Okay, so there’s a lot that I’ve seen of late, and like the lazy person that I was when I started this blog with Alex, I have been too lazy to write about the millions of things that I’ve seen. It’s not that I’ve been watching unremarkable films, but rather life makes me tired! So, in no particular order (and not counting those films that I cannot remember watching), here is a quick run down of what I’ve seen within the last week or two.
The Men Who Stare at Goats (2009)
What I initially thought was a Steven Soderbergh headed production (and to which I was wrong) turned out to be a film directed by Grant Heslov (of Good Night and Good Luck co-writing fame) in his second and more widely publicized outing. With a stellar cast, including Oscar winners George Clooney, Jeff Bridges and Kevin Spacey, along with Ewan McGregor, the film is based on a novel by Jon Ronson. The acting, the script, and everything involved is just a few heartbeats above average. While this was in now way a bad film, it is not as good as it should be. It also does not have anywhere near enough goats in it either. However, it’s saving grace: flashbacks to the alternative hippy militia training montages.
Carnal Knowledge (1971)
Or also known as: the film where you see Ann-Margret’s boobs. In another astonishingly perfect move, Mike Nichols made a film, that despite in its relatively liberal times, the talking about and subsequent showing of carnal acts seems in itself taboo. Jack Nicholson and Art Garfunkel (that’s right, Art Garfunkel…) play two college virgins, desperate to lose their virginity. After meeting Candice Bergen at a “mixer” both men soon discover the pleasures and pains of adulthood, with its failing expectations and the desires of what they are not in possession of. Throwing in Ann-Margret in what is quite the amazing performance, Nicholson, Garfunkel and Bergen are all matched with an excellent script, met with ingenius direction by the king himself, Mr. Mike Nichols.

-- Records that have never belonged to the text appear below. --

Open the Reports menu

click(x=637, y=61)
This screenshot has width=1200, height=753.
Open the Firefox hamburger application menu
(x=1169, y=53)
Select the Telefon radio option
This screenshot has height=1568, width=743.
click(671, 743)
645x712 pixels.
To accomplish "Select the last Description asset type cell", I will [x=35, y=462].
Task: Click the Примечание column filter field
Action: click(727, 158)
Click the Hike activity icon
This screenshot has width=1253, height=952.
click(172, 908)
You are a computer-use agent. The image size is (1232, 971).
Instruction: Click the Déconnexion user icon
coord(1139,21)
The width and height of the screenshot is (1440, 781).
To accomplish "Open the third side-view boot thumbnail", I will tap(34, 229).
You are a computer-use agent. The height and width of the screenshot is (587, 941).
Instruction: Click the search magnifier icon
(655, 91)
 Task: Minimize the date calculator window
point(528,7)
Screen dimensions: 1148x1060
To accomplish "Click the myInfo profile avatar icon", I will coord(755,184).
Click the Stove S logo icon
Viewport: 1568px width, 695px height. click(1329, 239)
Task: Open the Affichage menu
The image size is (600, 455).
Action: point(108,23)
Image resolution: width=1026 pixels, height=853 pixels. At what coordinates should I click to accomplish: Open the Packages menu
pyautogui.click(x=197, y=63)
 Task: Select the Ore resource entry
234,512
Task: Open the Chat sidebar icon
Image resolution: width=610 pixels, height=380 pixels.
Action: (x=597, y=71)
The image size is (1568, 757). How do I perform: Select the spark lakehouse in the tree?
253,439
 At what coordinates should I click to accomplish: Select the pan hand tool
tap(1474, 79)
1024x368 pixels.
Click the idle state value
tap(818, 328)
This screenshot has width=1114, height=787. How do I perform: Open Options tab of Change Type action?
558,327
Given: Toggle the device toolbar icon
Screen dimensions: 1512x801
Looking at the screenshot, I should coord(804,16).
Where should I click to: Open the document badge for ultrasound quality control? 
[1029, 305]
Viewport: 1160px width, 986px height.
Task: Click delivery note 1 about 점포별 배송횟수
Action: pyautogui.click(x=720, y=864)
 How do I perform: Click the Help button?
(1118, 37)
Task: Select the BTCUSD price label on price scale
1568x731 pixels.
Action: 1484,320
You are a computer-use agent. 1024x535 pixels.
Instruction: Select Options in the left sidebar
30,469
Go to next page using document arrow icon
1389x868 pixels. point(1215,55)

Naturally there was something in me that was dying to see the latest environment destroying the universe tale. With director Roland Emmerich at the helm, I know that 2012 would be the kind of sit back, relax, be slightly disturbed by not only the amazing visual effects, but by the generally dull and formulaic storylines. It’s not surprising to see these films achieving success at the box office. It’s plain to see when footage is replayed of 9/11 and footage of other tragedies, whether it be man-made or natural disasters, being repeated again and again. There is a fascination that we have in seeing the real as the fake, and the fake as the beyond likely. Of course, I admit to laughing much more that one should in an apocalyptic destruction film, however, I just couldn’t resist. The film is of course an hour too long, and did not hold enough interest from me to be able to stay away from the laptop. However, the fact that I think John Cusack is a God among men works in this films favor. But perhaps not in his.
Beautiful Kate (2009)
Not many filmmakers can boast that their film presents a taboo topic as quite tender and beautiful. So it is quite the achievement that in her feature film debut, Rachel Ward manages to get this response after watching Beautiful Kate. Richly developed characters are seen, thanks to Ward and the talents of her actors, especially Ben Mendelsohn, newcomer Sophie Lowe (as the titular Kate, and I use this word purposefully!), Rachel Griffiths and Bryan Brown. Despite Griffiths’ almost cameo frequented appearances, she is great. Brown is spectacular playing a man much older than his years, Lowe is mystifyingly ethereal and Mendelsohn holds the film. Ward should be very proud of, what will hopefully be a long and interesting filmmaking career.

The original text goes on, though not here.